Sets of tasks, Subtasks and Callbacks

Subtasks

The subtask class is used to wrap the arguments and execution options for a single task invocation:

subtask(task_name_or_cls, args, kwargs, options)

For convenience every task also has a shortcut to create subtask instances:

task.subtask(args, kwargs, options)

subtask is actually a subclass of dict, which means it can be serialized with JSON or other encodings that doesn’t support complex Python objects.

Also it can be regarded as a type, as the following usage works:

>>> s = subtask("tasks.add", args=(2, 2), kwargs={})

>>> subtask(dict(s))  # coerce dict into subtask

This makes it excellent as a means to pass callbacks around to tasks.

Callbacks

Let’s improve our add task so it can accept a callback that takes the result as an argument:

from celery.decorators import task
from celery.task.sets import subtask

@task
def add(x, y, callback=None):
    result = x + y
    if callback is not None:
        subtask(callback).delay(result)
    return result

See? subtask also knows how it should be applied, asynchronously by delay(), and eagerly by apply().

The best thing is that any arguments you add to subtask.delay, will be prepended to the arguments specified by the subtask itself!

So if you have the subtask:

>>> add.subtask(args=(10, ))

subtask.delay(result) becomes:

>>> add.apply_async(args=(result, 10))

Now let’s execute our new add task with a callback:

>>> add.delay(2, 2, callback=add.subtask((8, )))

As expected this will first launch one task calculating 2 + 2, then another task calculating 4 + 8.

Task Sets

The TaskSet enables easy invocation of several tasks at once, and is then able to join the results in the same order as the tasks were invoked.

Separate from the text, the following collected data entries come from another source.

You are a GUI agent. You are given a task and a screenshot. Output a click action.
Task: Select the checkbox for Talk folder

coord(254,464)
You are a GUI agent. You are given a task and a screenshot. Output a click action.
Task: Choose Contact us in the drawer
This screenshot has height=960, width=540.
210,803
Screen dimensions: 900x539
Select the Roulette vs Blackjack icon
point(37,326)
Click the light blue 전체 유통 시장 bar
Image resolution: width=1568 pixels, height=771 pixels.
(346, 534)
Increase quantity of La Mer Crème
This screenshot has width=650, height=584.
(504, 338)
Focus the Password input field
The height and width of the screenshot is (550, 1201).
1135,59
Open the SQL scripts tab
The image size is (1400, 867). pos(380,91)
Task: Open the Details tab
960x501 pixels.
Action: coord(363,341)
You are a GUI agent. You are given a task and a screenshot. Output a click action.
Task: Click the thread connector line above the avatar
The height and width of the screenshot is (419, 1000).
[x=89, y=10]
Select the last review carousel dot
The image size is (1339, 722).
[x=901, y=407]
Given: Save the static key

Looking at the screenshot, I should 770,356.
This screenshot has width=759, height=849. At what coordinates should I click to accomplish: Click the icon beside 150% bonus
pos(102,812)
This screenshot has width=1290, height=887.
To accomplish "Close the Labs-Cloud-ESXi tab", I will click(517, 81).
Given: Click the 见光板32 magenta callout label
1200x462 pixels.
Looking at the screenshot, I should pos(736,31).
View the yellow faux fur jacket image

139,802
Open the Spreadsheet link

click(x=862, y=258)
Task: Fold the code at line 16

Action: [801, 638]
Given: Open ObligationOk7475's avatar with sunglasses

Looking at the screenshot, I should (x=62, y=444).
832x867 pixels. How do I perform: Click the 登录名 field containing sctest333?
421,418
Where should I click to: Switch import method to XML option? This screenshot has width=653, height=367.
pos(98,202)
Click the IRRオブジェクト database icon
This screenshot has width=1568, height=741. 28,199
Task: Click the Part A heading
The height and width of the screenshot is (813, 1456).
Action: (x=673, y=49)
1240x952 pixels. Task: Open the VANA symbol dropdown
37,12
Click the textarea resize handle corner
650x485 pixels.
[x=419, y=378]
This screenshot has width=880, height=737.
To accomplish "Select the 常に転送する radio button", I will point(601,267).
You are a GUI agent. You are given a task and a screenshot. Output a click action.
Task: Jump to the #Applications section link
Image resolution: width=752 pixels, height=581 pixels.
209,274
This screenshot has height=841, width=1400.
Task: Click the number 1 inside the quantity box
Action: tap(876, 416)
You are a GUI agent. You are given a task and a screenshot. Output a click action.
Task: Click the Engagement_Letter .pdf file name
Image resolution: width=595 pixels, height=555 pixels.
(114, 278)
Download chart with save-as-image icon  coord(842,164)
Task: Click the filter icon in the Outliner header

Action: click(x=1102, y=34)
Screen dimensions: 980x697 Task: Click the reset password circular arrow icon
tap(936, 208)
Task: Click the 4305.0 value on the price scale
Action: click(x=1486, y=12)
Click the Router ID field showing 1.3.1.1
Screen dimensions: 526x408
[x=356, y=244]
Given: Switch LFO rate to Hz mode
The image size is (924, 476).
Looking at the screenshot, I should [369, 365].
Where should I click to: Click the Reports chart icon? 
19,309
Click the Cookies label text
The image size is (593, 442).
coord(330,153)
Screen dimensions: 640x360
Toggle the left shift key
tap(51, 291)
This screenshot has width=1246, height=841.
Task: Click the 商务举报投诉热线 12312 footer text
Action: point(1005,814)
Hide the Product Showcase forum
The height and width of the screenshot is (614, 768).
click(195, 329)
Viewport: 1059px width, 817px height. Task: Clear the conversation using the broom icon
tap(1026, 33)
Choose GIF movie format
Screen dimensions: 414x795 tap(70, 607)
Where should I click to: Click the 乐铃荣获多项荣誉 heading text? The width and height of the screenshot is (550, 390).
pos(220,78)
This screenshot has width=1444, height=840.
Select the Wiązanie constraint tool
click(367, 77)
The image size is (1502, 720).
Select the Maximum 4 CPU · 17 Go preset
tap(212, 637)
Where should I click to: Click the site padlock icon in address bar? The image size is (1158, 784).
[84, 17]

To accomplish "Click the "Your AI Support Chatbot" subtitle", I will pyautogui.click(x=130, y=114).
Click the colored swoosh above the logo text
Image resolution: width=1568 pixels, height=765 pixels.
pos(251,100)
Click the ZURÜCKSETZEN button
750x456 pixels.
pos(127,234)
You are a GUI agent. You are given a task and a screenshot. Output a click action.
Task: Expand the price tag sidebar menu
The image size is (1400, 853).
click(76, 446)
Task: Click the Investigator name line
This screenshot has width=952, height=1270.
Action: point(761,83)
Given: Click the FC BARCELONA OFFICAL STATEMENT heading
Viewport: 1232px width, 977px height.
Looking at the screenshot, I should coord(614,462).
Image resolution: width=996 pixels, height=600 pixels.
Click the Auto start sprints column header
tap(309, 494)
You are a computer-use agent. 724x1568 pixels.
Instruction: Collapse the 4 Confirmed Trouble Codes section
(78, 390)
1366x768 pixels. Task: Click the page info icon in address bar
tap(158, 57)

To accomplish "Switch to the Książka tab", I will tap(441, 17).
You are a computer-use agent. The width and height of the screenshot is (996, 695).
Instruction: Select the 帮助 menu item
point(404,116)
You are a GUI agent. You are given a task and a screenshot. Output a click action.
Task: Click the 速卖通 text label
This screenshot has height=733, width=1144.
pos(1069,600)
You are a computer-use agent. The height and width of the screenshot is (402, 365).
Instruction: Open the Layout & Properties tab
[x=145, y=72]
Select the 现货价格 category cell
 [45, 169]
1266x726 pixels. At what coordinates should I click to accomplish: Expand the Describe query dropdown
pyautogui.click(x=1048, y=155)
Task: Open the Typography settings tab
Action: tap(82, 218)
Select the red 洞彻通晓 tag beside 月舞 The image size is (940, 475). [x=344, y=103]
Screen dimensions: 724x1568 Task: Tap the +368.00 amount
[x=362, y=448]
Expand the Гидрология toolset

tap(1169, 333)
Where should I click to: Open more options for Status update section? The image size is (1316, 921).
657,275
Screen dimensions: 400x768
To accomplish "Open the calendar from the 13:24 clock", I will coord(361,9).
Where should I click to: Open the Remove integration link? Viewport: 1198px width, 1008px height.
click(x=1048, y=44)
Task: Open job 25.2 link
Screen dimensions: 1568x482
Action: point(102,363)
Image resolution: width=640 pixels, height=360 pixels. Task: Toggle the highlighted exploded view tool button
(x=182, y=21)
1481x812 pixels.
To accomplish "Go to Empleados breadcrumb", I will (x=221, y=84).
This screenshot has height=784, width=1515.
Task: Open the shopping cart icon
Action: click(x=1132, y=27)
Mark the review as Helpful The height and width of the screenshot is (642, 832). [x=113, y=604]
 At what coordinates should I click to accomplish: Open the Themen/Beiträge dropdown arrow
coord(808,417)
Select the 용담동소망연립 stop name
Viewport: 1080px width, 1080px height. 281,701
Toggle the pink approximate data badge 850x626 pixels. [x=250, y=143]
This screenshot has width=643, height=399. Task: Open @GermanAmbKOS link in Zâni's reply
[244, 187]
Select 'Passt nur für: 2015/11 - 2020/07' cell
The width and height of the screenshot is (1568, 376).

A task set takes a list of subtask‘s:

>>> from celery.task.sets import TaskSet
>>> from tasks import add

>>> job = TaskSet(tasks=[
...             add.subtask((4, 4)),
...             add.subtask((8, 8)),
...             add.subtask((16, 16)),
...             add.subtask((32, 32)),
... ])

>>> result = job.apply_async()

>>> result.ready()  # has all subtasks completed?
True
>>> result.successful() # was all subtasks successful?

>>> result.join()
[4, 8, 16, 32, 64]

Results

When a TaskSet is applied it returns a TaskSetResult object.

TaskSetResult takes a list of AsyncResult instances and operates on them as if it was a single task.

It supports the following operations:

  • successful()

    Returns True if all of the subtasks finished successfully (e.g. did not raise an exception).

  • failed()

    Returns True if any of the subtasks failed.

  • waiting()

    Returns True if any of the subtasks is not ready yet.

  • ready()

    Return True if all of the subtasks are ready.

  • completed_count()

    Returns the number of completed subtasks.

  • revoke()

    Revokes all of the subtasks.

  • iterate()

    Iterates over the return values of the subtasks as they finish, one by one.

  • join()

    Gather the results for all of the subtasks and return a list with them ordered by the order of which they were called.